OVHcloud Network Status

Current status
Legend
  • Operational
  • Degraded performance
  • Partial Outage
  • Major Outage
  • Under maintenance
FS#11823 — 192.95.32.0/24 and 192.95.33.0/24
Scheduled Maintenance Report for Network & Infrastructure
Completed
The couple n5 that manage the 2 networks has crashed.

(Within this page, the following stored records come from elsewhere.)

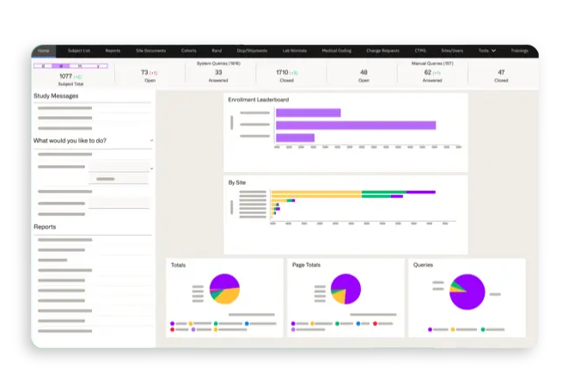Click the closed System Queries count 1710
This screenshot has width=562, height=392.
click(x=283, y=73)
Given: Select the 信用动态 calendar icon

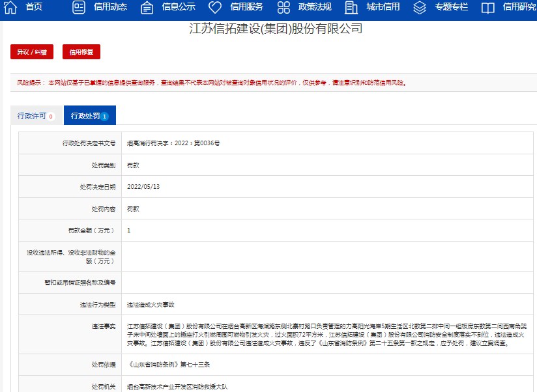Looking at the screenshot, I should point(78,8).
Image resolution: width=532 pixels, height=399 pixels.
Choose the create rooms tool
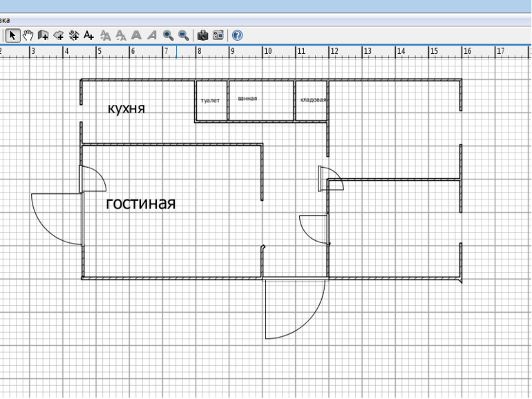click(x=59, y=35)
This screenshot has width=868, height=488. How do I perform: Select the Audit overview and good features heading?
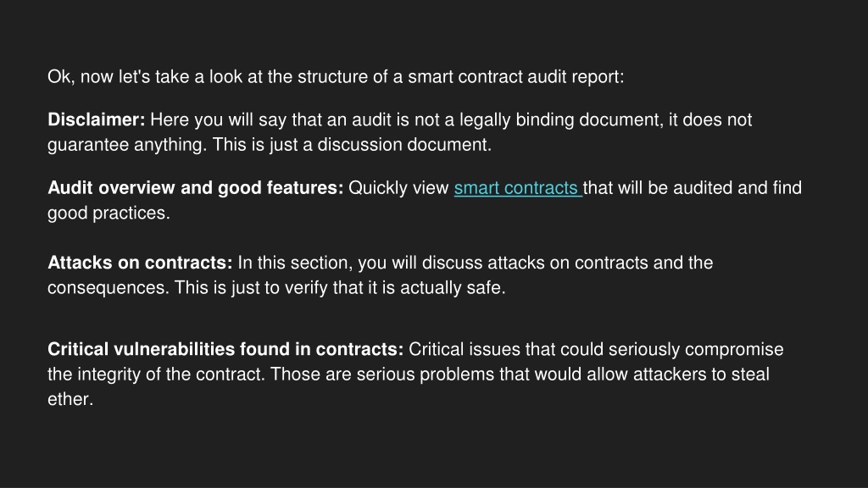pyautogui.click(x=196, y=188)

%SYSMGR-2-HAP_FAILURE_SUP_RESET: System reset due to service
\"eth_port_sec\" in vdc 1 has had a hap failure

It has just rebooted and the fex is back up.

We are investigating.

Update(s):

Date: 2014-10-15 12:53:56 UTC
Port conf is good, un shut / no shut resolved the problem for
last servers.

Everything is operational again and for 192.95.32.0/24
192.95.33.0/24

Date: 2014-10-15 11:41:29 UTC
All FEX are UP again.

8 remains partially unreachable servers, I am looking into this.

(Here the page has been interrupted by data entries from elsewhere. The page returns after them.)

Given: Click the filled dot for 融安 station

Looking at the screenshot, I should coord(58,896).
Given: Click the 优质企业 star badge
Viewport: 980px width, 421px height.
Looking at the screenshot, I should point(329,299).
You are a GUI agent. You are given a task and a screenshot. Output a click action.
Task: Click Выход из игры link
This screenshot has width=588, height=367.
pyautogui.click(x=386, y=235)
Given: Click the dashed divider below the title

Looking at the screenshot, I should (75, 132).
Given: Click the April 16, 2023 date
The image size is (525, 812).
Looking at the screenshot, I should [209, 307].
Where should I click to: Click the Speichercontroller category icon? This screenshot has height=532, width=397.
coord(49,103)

Date: 2014-10-15 11:32:53 UTC
The FEX is retuning little by little.

sh fex
FEX FEX FEX FEX Fex

Number Description State Model Serial

------------------------------------------------------------------------
100 FEX0100 Online N2K-C2248TP-E-1GE
SSI16370ACF
101 FEX0101 Online N2K-C2248TP-E-1GE
SSI16370ABZ
102 FEX0102 Connected N2K-C2248TP-1GE
SSI1603063C
105 FEX0105 Connected N2K-C2248TP-E-1GE
SSI16370AG7
109 FEX0109 Online N2K-C2248TP-E-1GE
SSI16370EDR
111 FEX111 Online N2K-C2248TP-E-1GE
SSI16370ED7
--- -------- Connected N2K-C2248TP-E-1GE
SSI16370ECS
--- -------- Connected N2K-C2248TP-E-1GE
SSI16370EDT
--- -------- Connected N2K-C2248TP-1GE
SSI16080AR8
--- -------- Connected N2K-C2248TP-E-1GE
SSI16370EDX
--- -------- Connected N2K-C2248TP-E-1GE
SSI16370E7W

Date: 2014-10-15 11:24:07 UTC
The situation:

It is in a degraded but stable state, only servers on the fex 102 (Bay T01C52) are impacted.
the other server on the other fex are still accessible.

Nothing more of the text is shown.